Reto ist heute 52. 30 Jahre, nachdem er als junger, wilder Snowboarder seiner Vision folgte, leitet er heute das Ressort Education & Equipment in der Weissen Arena Gruppe, die die Destination Flims Laax Falera touristisch vermarktet. Und LAAX ist längstens DIE Referenz in Sachen Schneespaß. Nicht nur für Snowboarder, sondern genauso für Skifahrer. „Ich spreche nicht nur vom Snowboarden, sondern vom Freestyle. Ob Snowboard oder Ski – eigentlich sind das zwei verschiedene Geräte, mit denen man das Gleiche machen kann: Spaß haben. Uns geht es darum, jungen Menschen das zu geben, was sie wollen: Gemeinsam eine gute Zeit verbringen und etwas Sinnvolles zu machen, anstatt irgendwo rumzuhängen und Unfug anzustellen.“ Spaß statt Sekundenjagd: ein sehr verantwortungsvoller Ansatz.

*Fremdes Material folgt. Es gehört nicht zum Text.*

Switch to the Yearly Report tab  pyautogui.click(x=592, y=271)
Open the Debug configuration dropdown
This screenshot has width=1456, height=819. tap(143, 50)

Greenstyle: Wir haben keinen Plan(et) B. Also geht LAAX neue Wege.

Apropos Verantwortung: „Wir alle wollen, dass es der Natur gut geht. Weil wir sonst unseren Sport nicht mehr ausleben können. Also muss ein jeder im Kleinen die Natur schützen.“ Unter dem Label „Greenstyle“ geht LAAX auch im Großen neue Wege. „Wir fragen uns bei jedem Projekt, bei jedem Produkt und bei jeder Handlung: Ist das umweltfreundlich oder nicht?“. Also setzen die Graubündner voll auf Photovoltaik und Windenergie, um nicht nur klimaneutral zu werden, sondern auch grüne Energie zu erzeugen. Bereits seit 2008 werden z.B. alle Bergbahnen durch CO2-neutrale Schweizer Wasser- und Solarkraft betrieben. „Wir müssen auch das Thema Überfluss und Abfall mehr in die Köpfe bringen“, sagt Reto. Und wohin geht die Reise in Sachen Wintersport? „Qualität statt Quantität!“ Die Größe stimmt bei uns, wir müssen nicht noch mehr Parks bauen. Aber wir arbeiten täglich an der Qualität – und wir haben jedes Jahr neue Ideen. Und das Ziel, diese Ideen umzusetzen. Eine meiner Visionen ist eine Talabfahrt. Aber nicht als glatte Pistenautobahn, sondern als riesiger Funpark, mit natürlichen Transitions (Übergängen vom Flachen ins Vertikale) und jeder Menge Spaßprogramm.“ Energie-autark, weiß und doch grün, Spaß statt Sekundenjagd – so sieht die Vision des Reto Poltéra aus. Nach 30 Jahren brennt die Leidenschaft immer noch lichterloh.